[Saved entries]
[Start of Attachment]
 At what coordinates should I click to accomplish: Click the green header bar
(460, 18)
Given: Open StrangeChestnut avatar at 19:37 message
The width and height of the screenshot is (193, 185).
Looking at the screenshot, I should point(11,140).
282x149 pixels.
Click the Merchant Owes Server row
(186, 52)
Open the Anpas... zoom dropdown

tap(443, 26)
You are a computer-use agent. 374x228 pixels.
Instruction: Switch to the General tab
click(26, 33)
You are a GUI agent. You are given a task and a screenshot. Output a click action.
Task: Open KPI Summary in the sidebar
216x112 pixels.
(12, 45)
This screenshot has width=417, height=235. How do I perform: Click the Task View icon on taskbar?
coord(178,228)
[End of Attachment]
[Start of Attachment]
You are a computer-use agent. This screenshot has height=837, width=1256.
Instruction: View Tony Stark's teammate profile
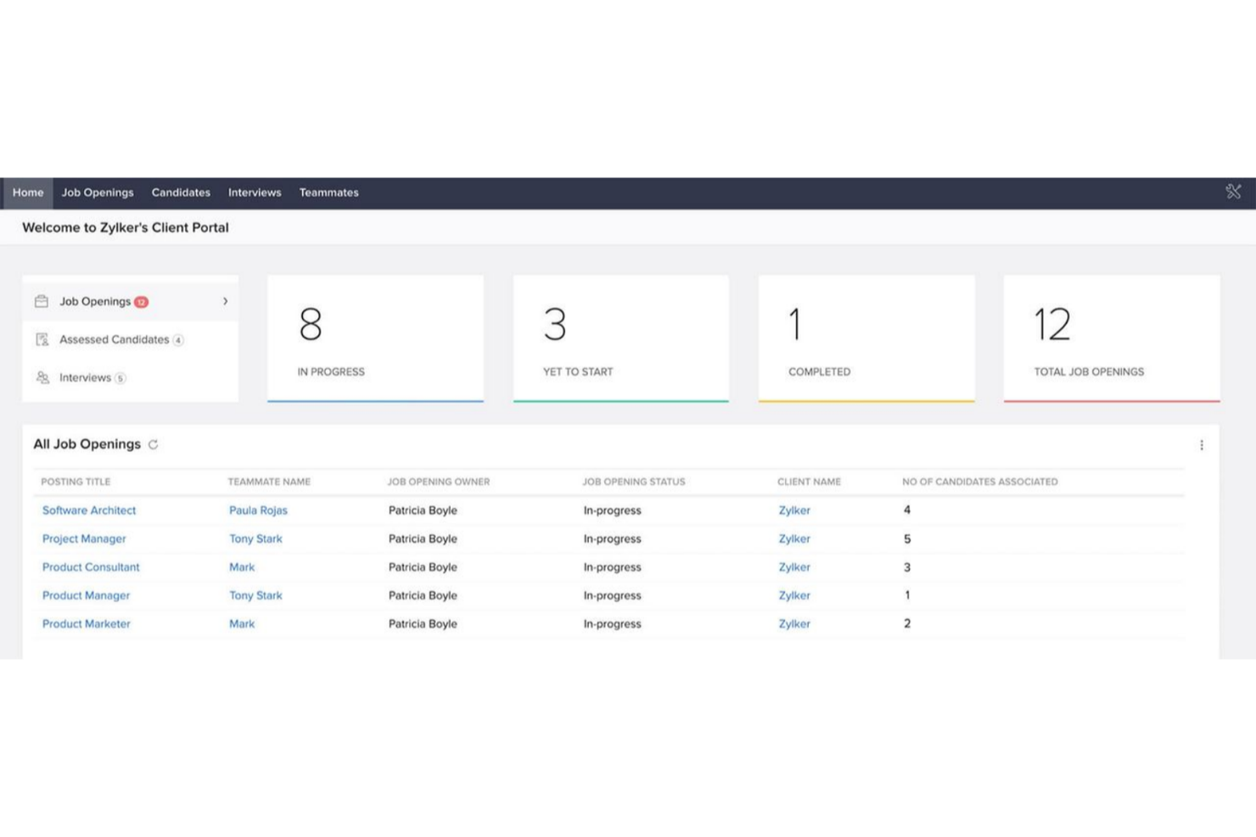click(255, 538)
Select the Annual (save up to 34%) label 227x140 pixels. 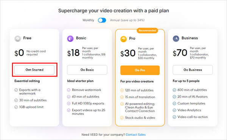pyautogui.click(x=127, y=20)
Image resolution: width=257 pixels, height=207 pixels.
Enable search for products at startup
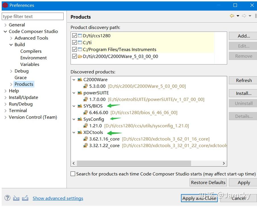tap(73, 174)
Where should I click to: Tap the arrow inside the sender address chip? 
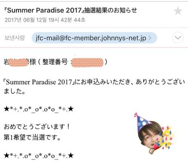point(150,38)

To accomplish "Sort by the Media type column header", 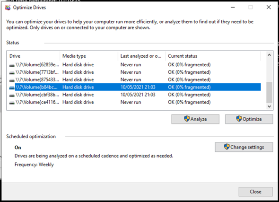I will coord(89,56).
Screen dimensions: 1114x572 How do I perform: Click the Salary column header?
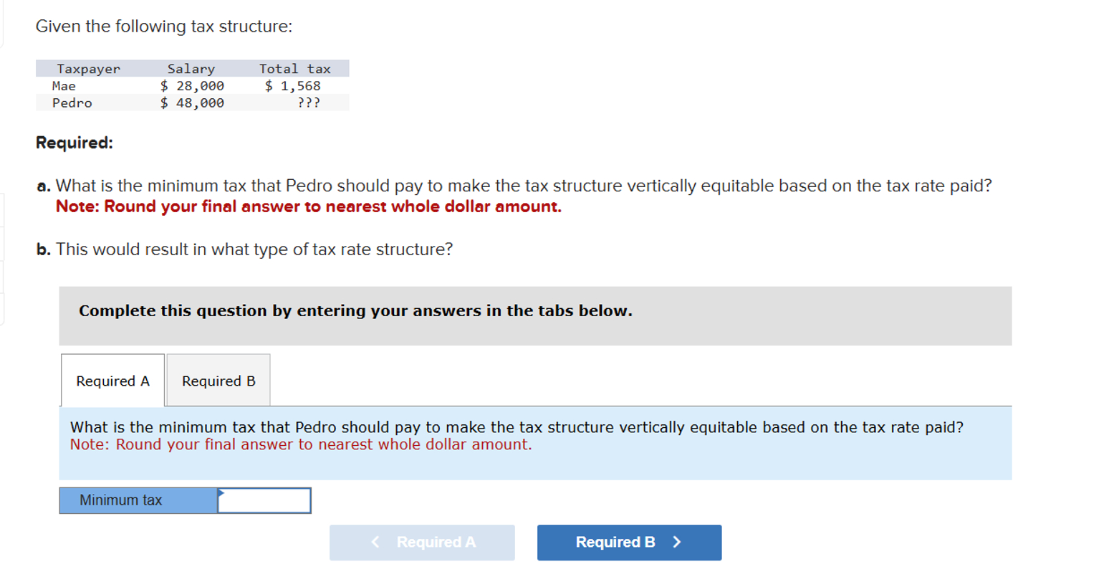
[End of Attachment]
[Start of Attachment]
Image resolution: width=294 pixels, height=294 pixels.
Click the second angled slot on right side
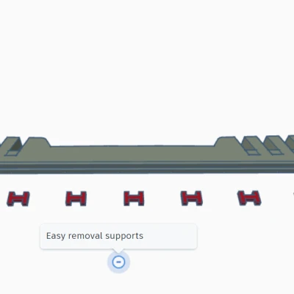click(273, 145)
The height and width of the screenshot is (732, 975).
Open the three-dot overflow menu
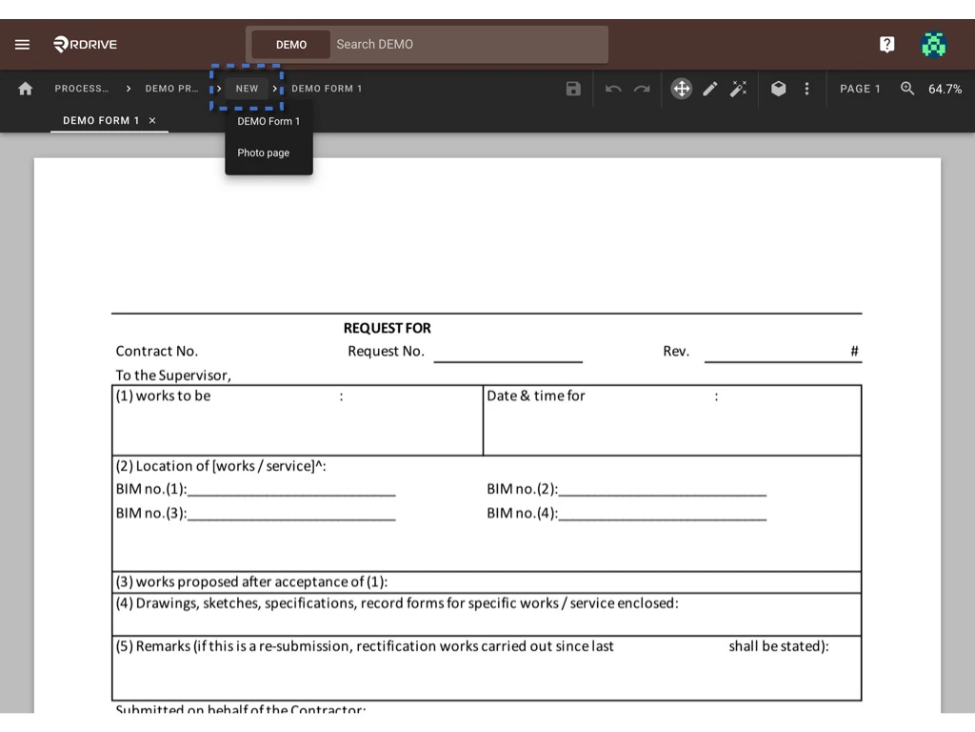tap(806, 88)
[End of Attachment]
Check each line of the records above, and copy those that hold the word "computer".

**Answer box:**
You are a computer-use agent. 374x228 pixels.
You are a computer-use agent. This screenshot has height=837, width=1256.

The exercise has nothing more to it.